As you know, Vanguard’s duty of care requires the firm to act toward my investment “with the care, skill, prudence, and diligence under the circumstances then prevailing that a prudent [person] acting in a like capacity and familiar with such matter would use.”  But Vanguard has fallen far behind other prudent investors acting in a like capacity.

For example, Vanguard’s peers, BlackRock and State Street, annually use their voices to forcefully set expectations for boards as they enter into a net-zero transition, but Vanguard remains silent. BlackRock and State Street enter into coalitions such as Climate Action 100+ to amplify their influence. Vanguard has never joined this coalition, and recently removed itself from the Net Zero Asset Managers Initiative. Despite claiming that the “most visible sign of Vanguard’s engaged ownership is our funds’ proxy voting at portfolio company shareholder meetings,” Vanguard has one of the worst records of voting for shareholder climate resolutions of any firm in the industry.

Vanguard states about the index funds it manages as my fiduciary: “Vanguard index funds are practically permanent investors of the companies in which they invest, holding a stock indefinitely—or as long as it is included in the benchmark index.” If this is indeed the case, stewardship through proxy voting and other forms of engagement is a key method Vanguard can use to mitigate admitted portfolio risks from climate change. In this regard Vanguard, through its lack of attention to prudent proxy voting, may be placing my portfolio at undue risk, breaching its duty of care.
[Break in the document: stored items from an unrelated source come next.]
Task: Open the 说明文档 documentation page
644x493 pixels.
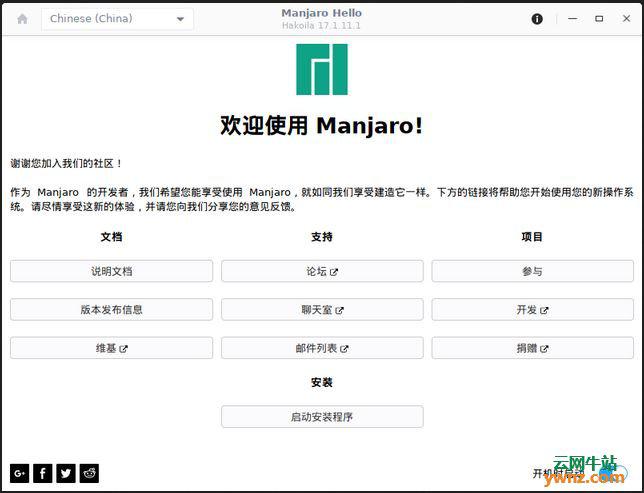Action: pos(111,271)
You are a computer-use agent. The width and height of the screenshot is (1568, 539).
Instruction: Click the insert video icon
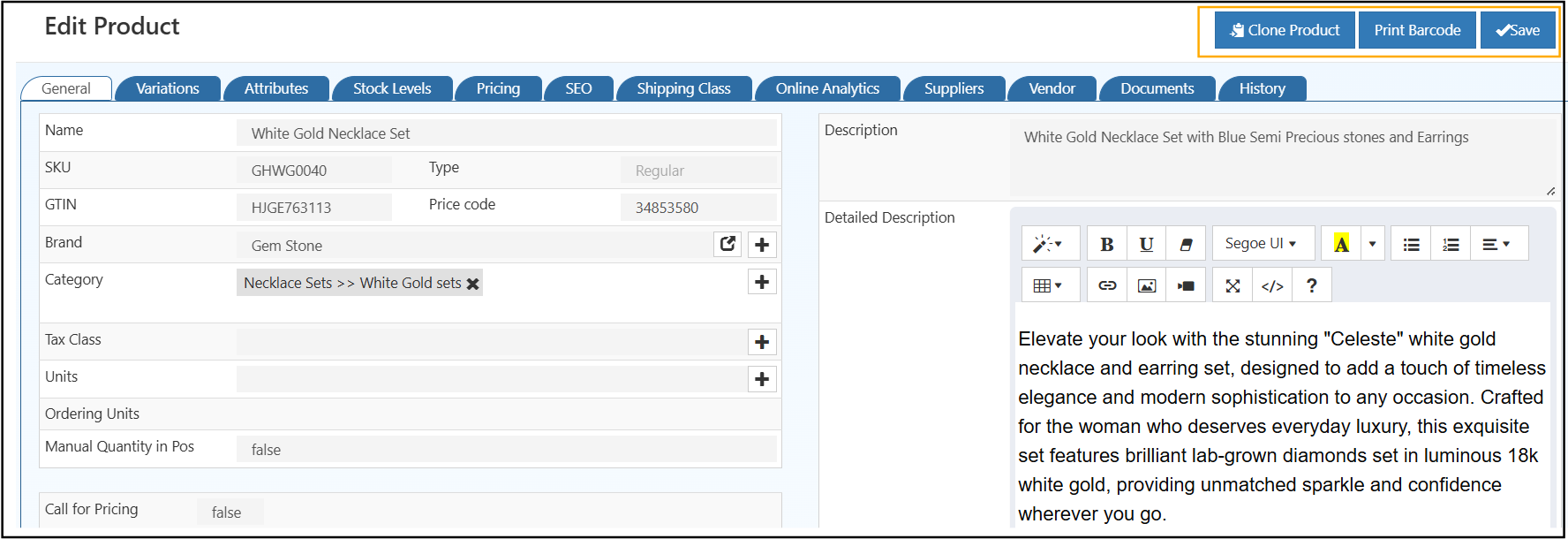[1186, 285]
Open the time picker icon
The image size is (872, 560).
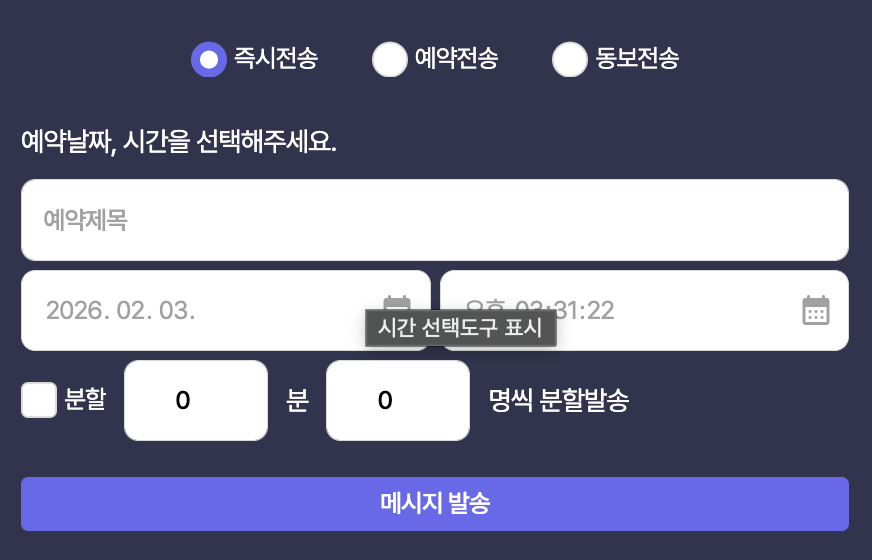click(x=816, y=310)
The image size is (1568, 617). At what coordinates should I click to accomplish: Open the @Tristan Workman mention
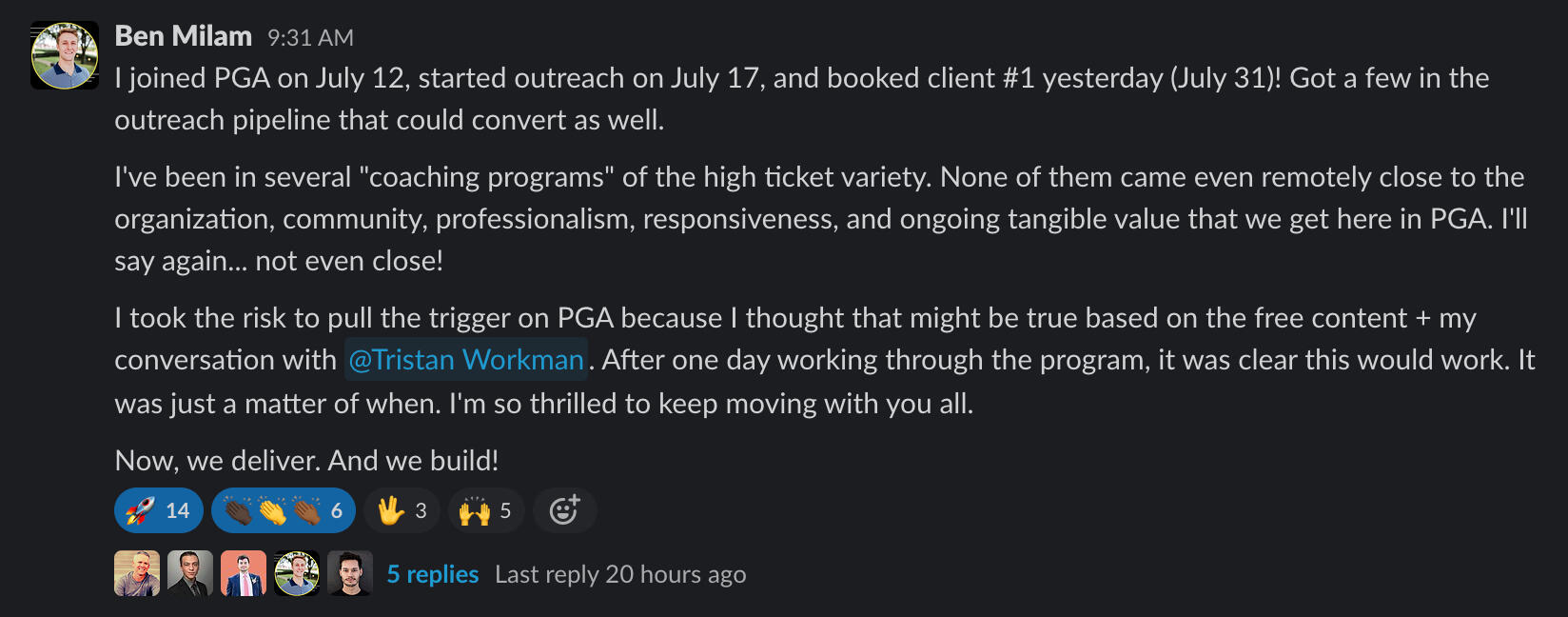click(x=465, y=360)
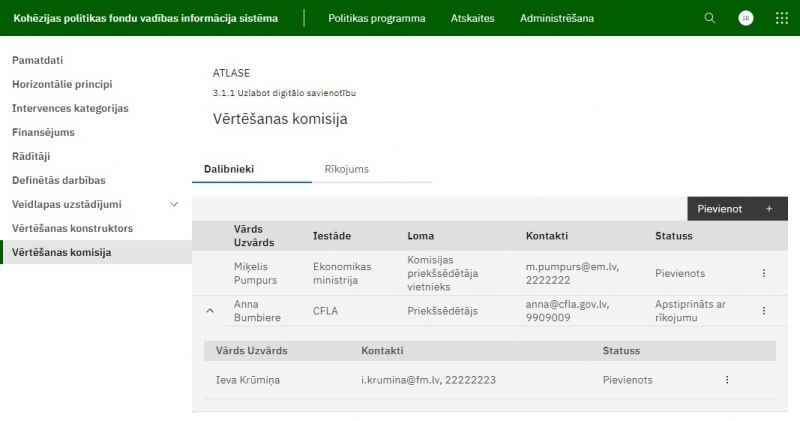
Task: Click the Pievienot button
Action: click(x=721, y=209)

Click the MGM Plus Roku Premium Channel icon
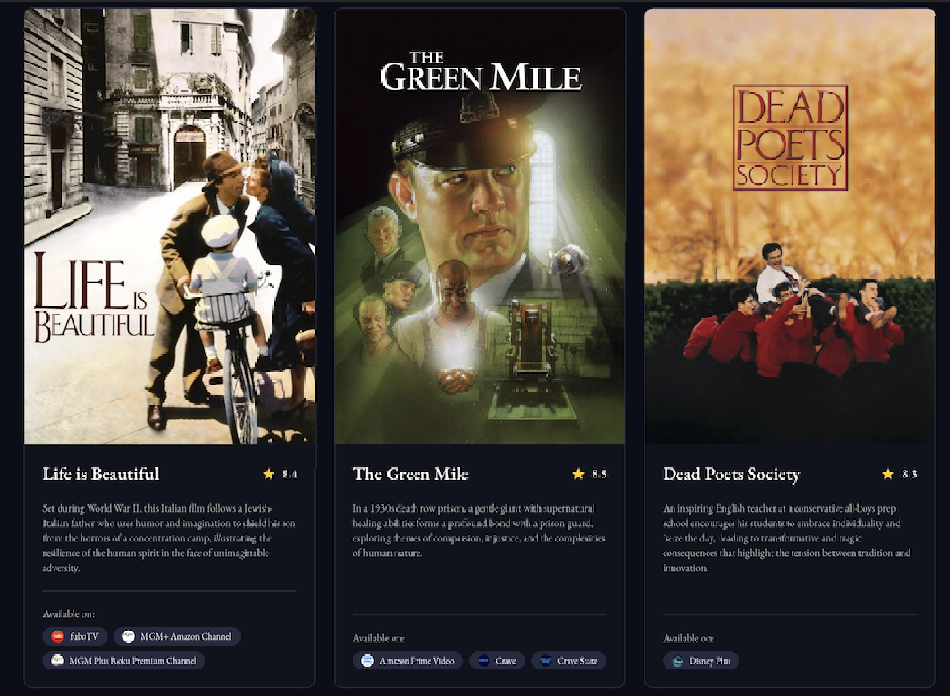coord(57,660)
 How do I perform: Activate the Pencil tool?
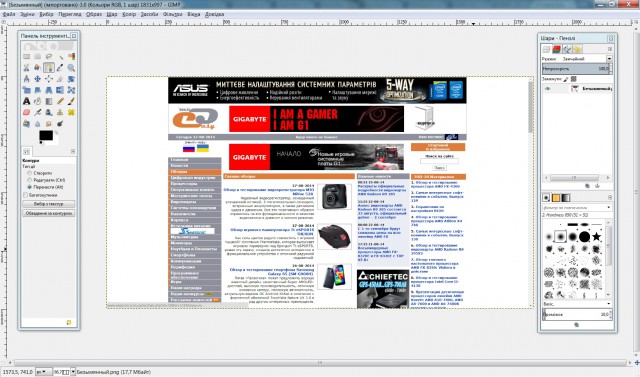click(x=60, y=101)
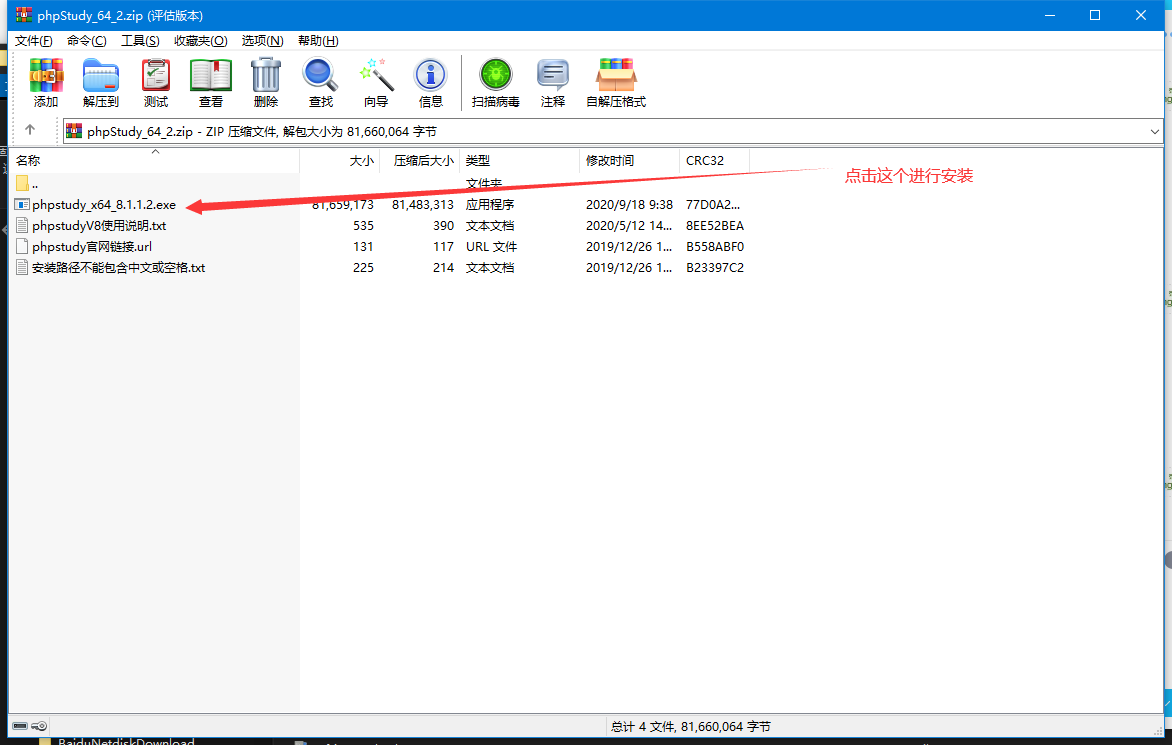Run Virus Scan (扫描病毒) icon

496,82
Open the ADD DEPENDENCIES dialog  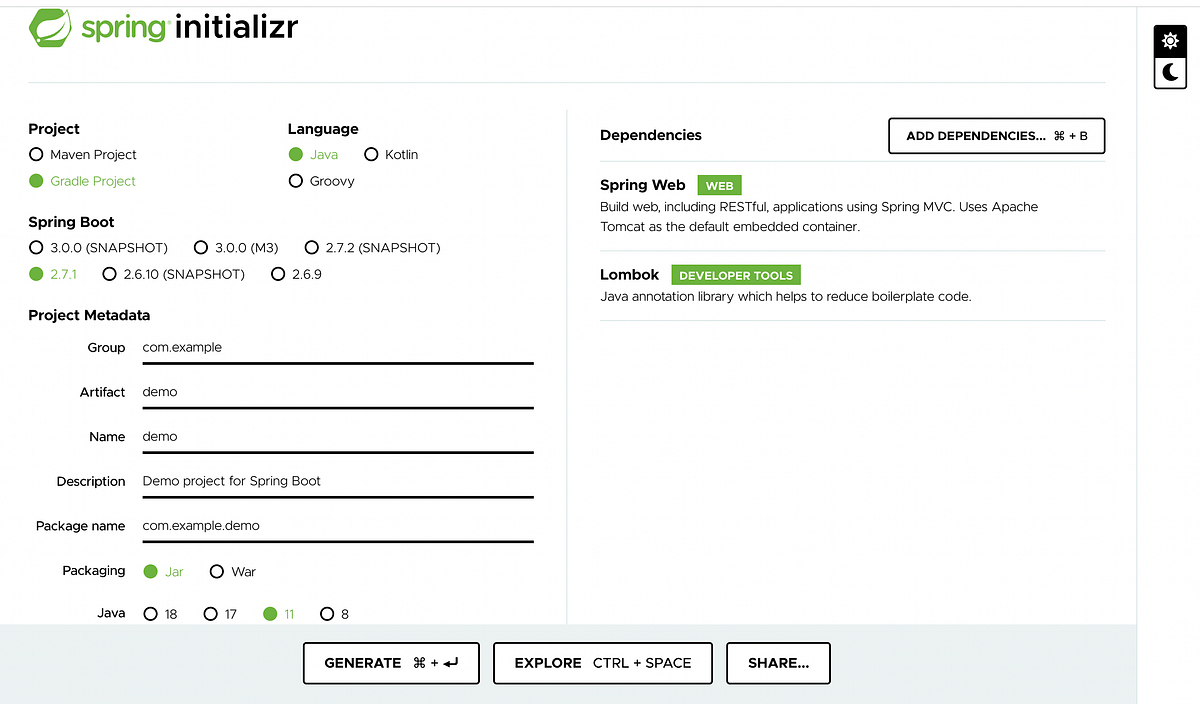coord(995,136)
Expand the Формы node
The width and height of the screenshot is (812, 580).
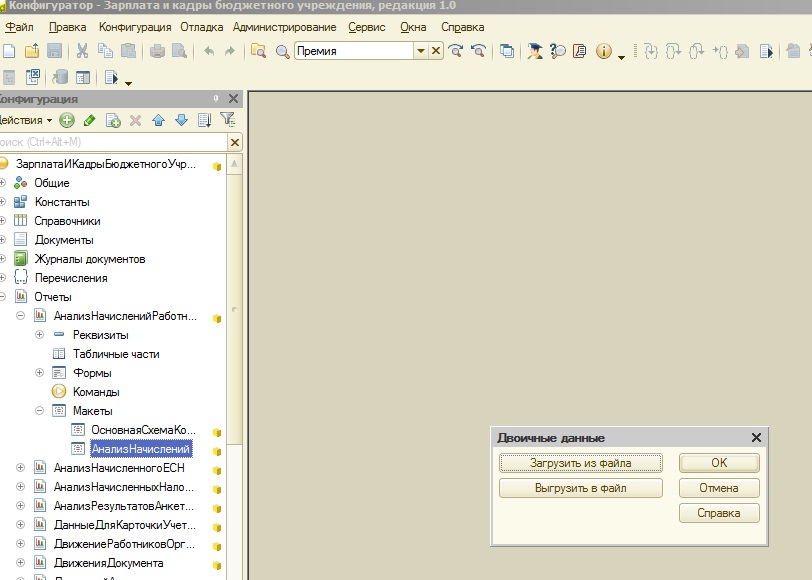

Vanguard is violating its duty of loyalty. In recent months, Vanguard has opaquely placed the firm’s own financial interests ahead of those of its investors’. Vanguard recently pulled out of the Net Zero Asset Managers Initiative, an initiative “committed to supporting the goal of net zero greenhouse gas emissions by 2050 or sooner, in line with global efforts to limit warming to 1.5 degrees Celsius.” This withdrawal from the initiative seems to have been a purely political move by Vanguard in response to the demands of Republican political actors seeking to undermine environmental, social, and governance (ESG) standards.. It is troubling that Vanguard acquiesced to this political pressure at the cost of reducing its ability to mitigate the climate risks in its clients’ portfolios. This is a clear potential breach of Vanguard’s duty of loyalty to its investors like myself.

Due to its egregious neglect of the portfolio risk of climate change relative to its peers, Vanguard is now the subject of negative publicity and could also fall victim to litigation for its neglect of climate risks (similar to a precedential fiduciary suit that was recently settled in Australia.) These distractions could result in additional performance issues over time.

I demand that Vanguard, as my fiduciary, diminish the risk to my investment from climate change. Vanguard, currently lagging behind its industry peers, should seek not only to meet industry standards but to exceed them. Vanguard must release a comprehensive plan outlining concrete steps the company will take to address climate risk. At minimum, such a plan must include the following steps:

Escalate engagement and improve proxy voting:

- Adopt investment stewardship guidelines that prioritize decarbonization in line with a 1.5°C pathway, including disclosing climate risk, as well as supporting activities which address and mitigate climate-related business risks.

- Communicate the best-in-class industry standards by which portfolio companies have been and will be assessed, how those standards are consistent with limiting warming to 1.5°C, and the proxy voting consequences for companies that fail to meet them.

Shift investment policies:

- Adopt and apply rigorous climate risk criteria and analysis across its entire portfolio. Expand offerings that are 1.5°C-aligned and provide investment products that are on a zero emissions pathway

I expect that Vanguard, as my fiduciary, will take my concerns seriously, reaffirm its commitment to the duties of loyalty and care, and take immediate action to manage and mitigate the climate risks in its portfolio. I look forward to your response.